The sun shone on an arguably lesser-known holiday Friday, as Chattanooga pulled out all the stops for an Arbor Day trifecta.
Thanks to efforts from the Chattanooga Tree Commission, the Scenic City was named Tree Board of the Year by the National Arbor Day Foundation and earned the privilege of hosting the state's Arbor Day celebration.
The celebration coincided with a $200,000 initiative from Volkswagen Group of America to plant trees all over the city for three weekends, beginning today.
The event also kicked off an effort by Chris Clark, owner of Steve Clark and Associates, a Nashville-based land management company, to donate 100,000 trees to Tennessee's 95 counties.
Still, Chattanooga's City Forester Gene Hyde said no amount of tree awareness is ever enough.
"Being a forester and a tree hugger, I'd like (Arbor Day) to get even more attention, but this is a good start," he said.
When Volkswagen began construction on its Chattanooga auto assembly plant in mid-2008, tearing down some trees was inevitable, said Frank Fischer, chief executive of VW's Chattanooga operations.
To make up for the small-scale deforestation while living up to their reputation as an environmentally conscious company, VW officials, with the help of the Tennessee Department of Economic and Community Development, decided to plant trees in Highland, Jefferson and Renaissance parks.
"We want to help improve the green trees of the Scenic City," Mr. Fischer said during Friday's ceremony in the pavilion at Coolidge Park.
Mr. Clark also is on a mission to green up the state. Trees are his passion, not just his livelihood.
So it's somewhat understandable that the 37-year-old -- now blessed and charged with the 35-year-old urban forestry, landscape architectural and land management company that his father started -- would be giving away 100,000 trees in Tennessee.
"I wanted to do something big to honor my father. And I just picked the number (100,000 trees) out of the air," Mr. Clark said.
Counties and cities and people across Tennessee have been quick to take the Nashville businessman up on the offer.

» Saved data entries:

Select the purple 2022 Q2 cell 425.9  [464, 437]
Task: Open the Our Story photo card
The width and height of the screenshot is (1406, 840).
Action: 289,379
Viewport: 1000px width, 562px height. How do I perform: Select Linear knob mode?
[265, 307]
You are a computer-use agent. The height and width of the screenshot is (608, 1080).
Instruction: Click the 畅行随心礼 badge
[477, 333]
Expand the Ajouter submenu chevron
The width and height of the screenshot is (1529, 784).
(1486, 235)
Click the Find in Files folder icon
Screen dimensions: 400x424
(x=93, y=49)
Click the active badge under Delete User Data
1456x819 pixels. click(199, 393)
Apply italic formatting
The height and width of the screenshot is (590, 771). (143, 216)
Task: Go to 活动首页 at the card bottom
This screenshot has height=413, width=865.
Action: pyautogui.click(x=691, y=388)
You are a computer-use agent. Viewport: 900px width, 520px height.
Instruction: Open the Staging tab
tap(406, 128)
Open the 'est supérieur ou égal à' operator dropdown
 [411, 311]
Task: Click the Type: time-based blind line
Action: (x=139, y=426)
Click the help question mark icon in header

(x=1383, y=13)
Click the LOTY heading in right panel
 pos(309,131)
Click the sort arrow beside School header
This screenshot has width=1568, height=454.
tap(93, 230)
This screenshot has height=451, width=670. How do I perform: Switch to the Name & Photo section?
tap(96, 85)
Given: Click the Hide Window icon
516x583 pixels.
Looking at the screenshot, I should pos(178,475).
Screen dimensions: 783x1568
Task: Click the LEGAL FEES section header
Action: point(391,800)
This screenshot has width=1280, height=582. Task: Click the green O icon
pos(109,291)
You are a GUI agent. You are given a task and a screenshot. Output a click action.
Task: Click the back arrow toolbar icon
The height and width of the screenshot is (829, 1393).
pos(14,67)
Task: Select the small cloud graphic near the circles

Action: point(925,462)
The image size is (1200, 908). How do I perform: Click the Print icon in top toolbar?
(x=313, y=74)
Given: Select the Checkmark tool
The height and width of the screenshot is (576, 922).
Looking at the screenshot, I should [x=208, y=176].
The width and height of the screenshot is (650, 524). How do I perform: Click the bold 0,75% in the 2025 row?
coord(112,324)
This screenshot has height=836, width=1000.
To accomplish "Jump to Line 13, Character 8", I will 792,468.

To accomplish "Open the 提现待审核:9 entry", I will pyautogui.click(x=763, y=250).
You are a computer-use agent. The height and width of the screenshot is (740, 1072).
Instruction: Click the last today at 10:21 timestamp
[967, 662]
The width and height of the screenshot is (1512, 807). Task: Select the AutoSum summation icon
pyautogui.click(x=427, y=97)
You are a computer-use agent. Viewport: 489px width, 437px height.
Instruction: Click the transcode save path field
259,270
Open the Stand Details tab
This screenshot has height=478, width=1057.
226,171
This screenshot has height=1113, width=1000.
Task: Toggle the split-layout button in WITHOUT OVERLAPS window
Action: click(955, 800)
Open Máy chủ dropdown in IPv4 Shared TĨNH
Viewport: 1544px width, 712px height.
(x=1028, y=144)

» WHAT THE TASK ASKS: Please pick up the Chattanooga Arbor Day article after its last sentence and carry it on. The listing has no connection to the Chattanooga Arbor Day article.

» TASK RESULT:
Chattanooga ordered 800 trees that will be delivered in a few weeks. Officials in Bradley, Coffee, Grundy, McMinn and Sequatchie counties ordered 1,000 trees for each of their counties. Franklin County will get 900 trees.
Altogether, 78 percent of Tennessee's 95 counties took Mr. Clark up on his offer. All the recipients have to do is plant and maintain them.
Mr. Clark's effort and donation helps the state, as well. Tennessee's Department of Agriculture has a tree nursery that, in these tough economic times, was not selling as many trees as usual, so Mr. Clark bought all of the nursery's trees.
After the inside celebration at Coolidge Park on Friday, elected officials, forestry types and representatives from several of Chattanooga's sister cities around the world -- such as Hamm, Germany, and Wuxi, China -- made their way outside to watch a handful of participants plant an American elm tree.
The American elm was planted in the same spot where officials in 2006 were forced to remove a damaged, massive 100-year-old slippery elm.
"It's an elm replacing an elm. It's pretty cool," Mr. Hyde said.
In addition to the main Arbor Day event, various schools and groups branched out across the city to join in the green celebration.
* The National Arbor Day Foundation plants and distributes more than 10 million trees each year.
* Tennessee was one of the first states to recognize Arbor Day in 1889.
* Forests cover 53 percent of the land in Tennessee.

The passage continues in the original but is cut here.